By Eleanor O’Hagan
Columnist
The snow has come to Austria, Advent Markets are popping up in every little town throughout the hills, the sense of the familiar Christmas spirit is swirling in the air. So is the familiar sense of stress as students prepare for finals.
The foothills of the Austrian alps have become something extraordinary for me personally. The best way to put it is the way you felt about your backyard as a small child. It was familiar, something you knew well, and yet there was always adventure around the corner, a quest to go on, a beast to vanquish.
Now not only have I lost that sense of wonder in my own backyard, but now I am losing my new yard of Gaming. So……now what? Now nothing, the adventure still awaits!
I think we all tend to see our lives in phases, in semesters, school years, seasons, you name it. These are all good things to keep track of, knowing yourself and the times you’ve changed is a good thing. But if you only look at pieces of the puzzle it makes no sense.
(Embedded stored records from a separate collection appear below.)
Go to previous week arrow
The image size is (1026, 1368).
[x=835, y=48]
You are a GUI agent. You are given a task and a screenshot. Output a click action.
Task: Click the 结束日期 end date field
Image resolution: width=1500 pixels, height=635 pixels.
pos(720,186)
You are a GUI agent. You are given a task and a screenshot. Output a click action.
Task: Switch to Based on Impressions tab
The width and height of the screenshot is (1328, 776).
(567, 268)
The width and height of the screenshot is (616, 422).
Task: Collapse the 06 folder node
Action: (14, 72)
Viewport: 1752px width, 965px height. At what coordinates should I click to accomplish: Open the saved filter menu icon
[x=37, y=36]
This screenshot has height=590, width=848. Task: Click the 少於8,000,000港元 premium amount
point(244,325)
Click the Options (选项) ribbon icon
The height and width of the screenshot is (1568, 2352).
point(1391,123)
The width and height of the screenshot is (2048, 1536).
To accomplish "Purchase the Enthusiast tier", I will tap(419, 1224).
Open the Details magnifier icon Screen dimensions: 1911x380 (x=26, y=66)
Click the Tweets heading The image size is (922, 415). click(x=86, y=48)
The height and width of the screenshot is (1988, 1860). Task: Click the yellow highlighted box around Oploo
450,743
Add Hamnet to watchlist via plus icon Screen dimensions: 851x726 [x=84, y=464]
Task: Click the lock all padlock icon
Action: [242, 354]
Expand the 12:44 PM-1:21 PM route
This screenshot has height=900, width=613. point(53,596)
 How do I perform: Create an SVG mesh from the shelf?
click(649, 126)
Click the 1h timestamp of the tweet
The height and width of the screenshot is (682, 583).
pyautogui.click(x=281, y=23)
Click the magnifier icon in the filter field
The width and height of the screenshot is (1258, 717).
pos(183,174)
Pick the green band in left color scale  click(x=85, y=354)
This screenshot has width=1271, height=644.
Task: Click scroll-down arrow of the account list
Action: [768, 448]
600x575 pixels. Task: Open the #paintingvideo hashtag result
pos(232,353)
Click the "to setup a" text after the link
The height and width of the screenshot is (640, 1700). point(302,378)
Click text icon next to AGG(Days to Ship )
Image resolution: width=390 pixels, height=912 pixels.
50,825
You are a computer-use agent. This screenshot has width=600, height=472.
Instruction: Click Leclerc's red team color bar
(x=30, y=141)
This piece of the puzzle known as the Austria Program has been amazing and full of adventurous moments. But the moments and the part of my adventure at those times on their own are not enough. They can’t stand alone, without the rest of all the adventures that led me to this Austrian semester and without all the adventures to come these moments won’t make a coherent puzzle.
If you have taken a philosophy class, which I’m assuming you have as you’re most likely a Franciscan student, you know the importance of the whole. You as a whole person are far more important then the pieces that make you. They are merely fragments of what you are or will be.
The adventure doesn’t end at the close of a semester, there’s no brand-new adventure waiting for you when you return home or back to school. It’s one long adventure that goes on and on.
So, to conclude our time together, with me as your clumsy correspondence in Austria, I will leave you with this for thought; how will you make sure you’re aware of the adventure? In the midst of tracking time and change, as you stumble through the mundane, boring routine of life or dullness of Christmas break how will you remember the adventure?